Adopt operated at San Diego as an escort ship through 26 May 1944. That same month, she reported for duty to the Commander, Western Sea Frontier. She left the U.S. West Coast on 6 June 1944 and shaped a course for Pearl Harbor, Territory of Hawaii, and took part in a 10-day period of antisubmarine warfare exercises in the waters of the Hawaiian Islands under the auspices of Commander, Task Force 1. On 23 June 1944, she departed Hawaii in a convoy bound for the Territory of Alaska.
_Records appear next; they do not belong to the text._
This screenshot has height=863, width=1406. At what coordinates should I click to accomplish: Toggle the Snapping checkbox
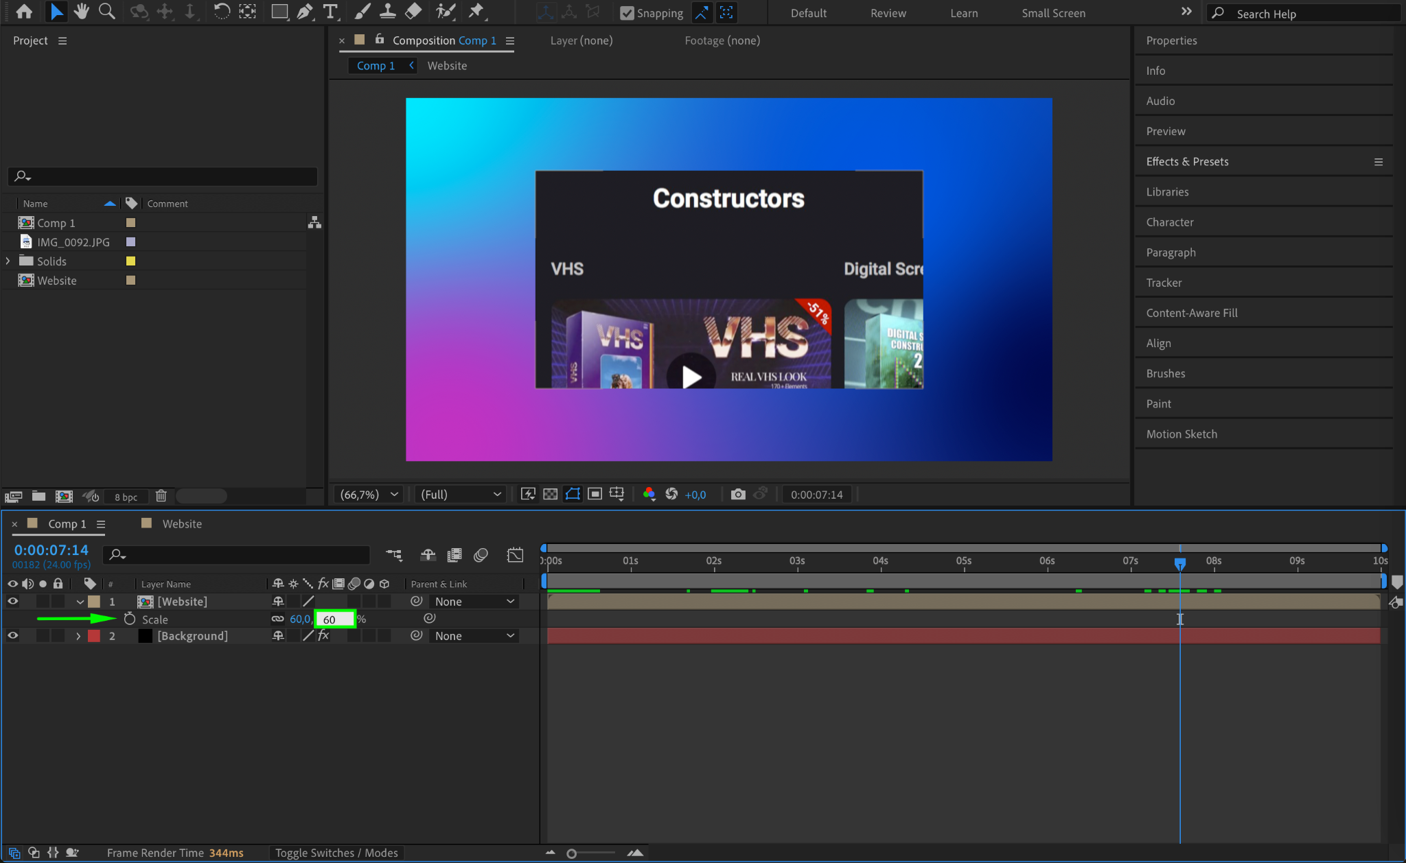click(x=627, y=13)
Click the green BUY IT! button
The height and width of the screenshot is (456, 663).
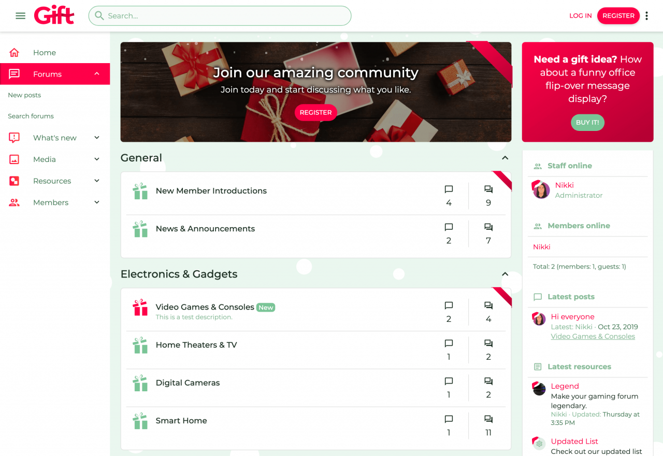(x=587, y=123)
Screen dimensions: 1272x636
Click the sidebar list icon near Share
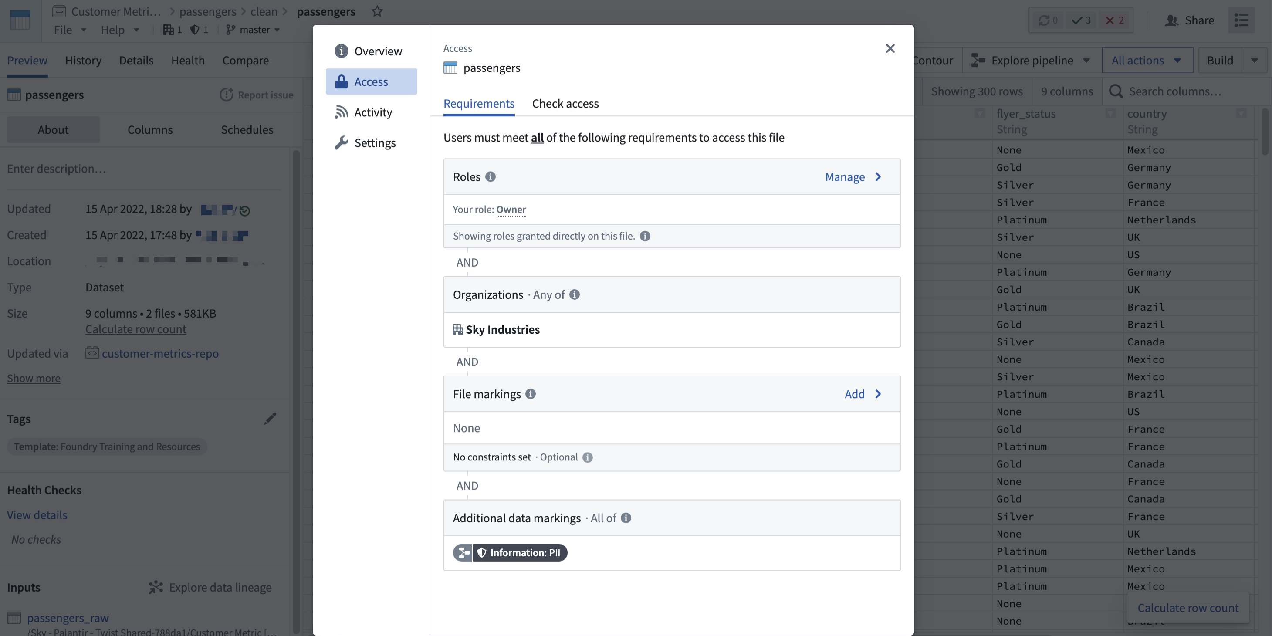pyautogui.click(x=1241, y=20)
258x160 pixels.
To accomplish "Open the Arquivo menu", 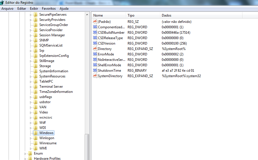I will tap(7, 9).
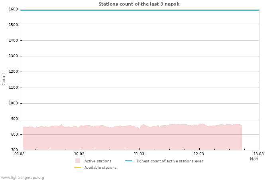Click 'Highest count of active stations ever' label

tap(169, 161)
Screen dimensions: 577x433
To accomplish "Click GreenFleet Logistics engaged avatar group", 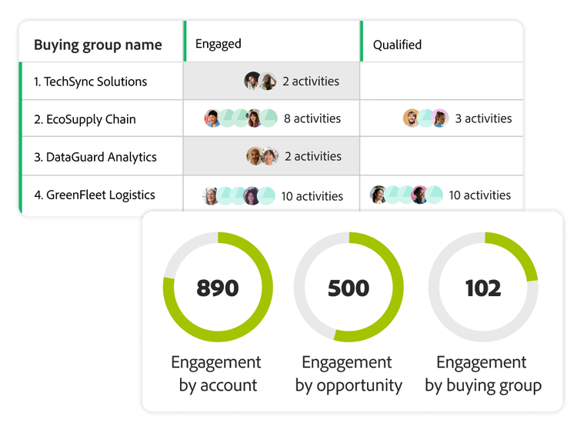I will 238,195.
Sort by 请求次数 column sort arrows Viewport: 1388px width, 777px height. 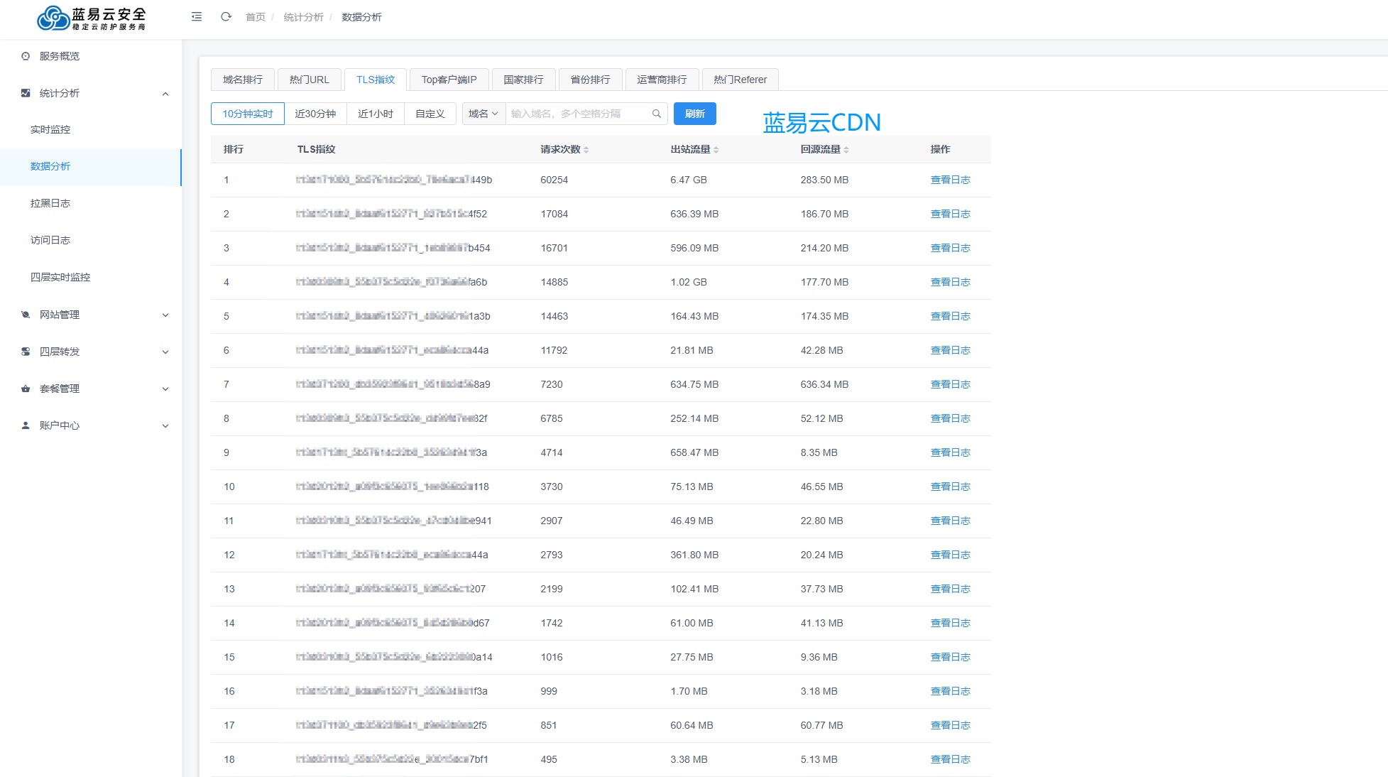pyautogui.click(x=586, y=150)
Adopt reached Adak in the Aleutian Islands on 29 June 1944. She was subsequently based there at Naval Operating Base Kuluk Bay. During her service in Alaskan waters, Adopt carried out tactical and gunnery drills, held minesweeping exercises, and provided convoy escort services.

Selected for transfer to the Soviet Navy in Project Hula - a secret program for the transfer of U.S. Navy ships to the Soviet Navy at Cold Bay, Alaska, in anticipation of the Soviet Union joining the war against Japan - Adopt steamed into the anchorage at Cold Harbor in June 1945 and began training her new Soviet crew.

===Soviet Navy, 1945-1954===
Following the completion of training for her Soviet crew, Adopt was decommissioned on 19 July 1945 at Cold Bay and transferred to the Soviet Union under Lend-Lease immediately. Also commissioned into the Soviet Navy immediately, she was designated as a tralshik ("minesweeper") and renamed T-332 in Soviet service. She soon departed Cold Bay bound for Petropavlovsk-Kamchatsky in the Soviet Union, where she served in the Soviet Far East.

==Disposal==
In February 1946, the United States began negotiations for the return of ships loaned to the Soviet Union for use during World War II, and on 8 May 1947, United States Secretary of the Navy James V. Forrestal informed the United States Department of State that the United States Department of the Navy wanted 480 of the 585 combatant ships it had transferred to the Soviet Union for World War II use returned. Deteroriating relations between the two countries as the Cold War broke out led to protracted negotiations over the ships, and by the mid-1950s the U.S. Navy found it too expensive to bring home ships that had become worthless to it anyway. Many ex-American ships were merely administratively "returned" to the United States and instead sold for scrap in the Soviet Union, while others by mutual agreement between the two countries were destroyed off the Soviet coast under the observation of American naval authorities.

Although she was never returned to the United States, the U.S. Navy reclassified the ship as a "fleet minesweeper" (MSF) and redesignated her MSF-137 on 7 February 1955. T-332 was stricken by the Soviet Navy in 1960 and presumably sold for scrap.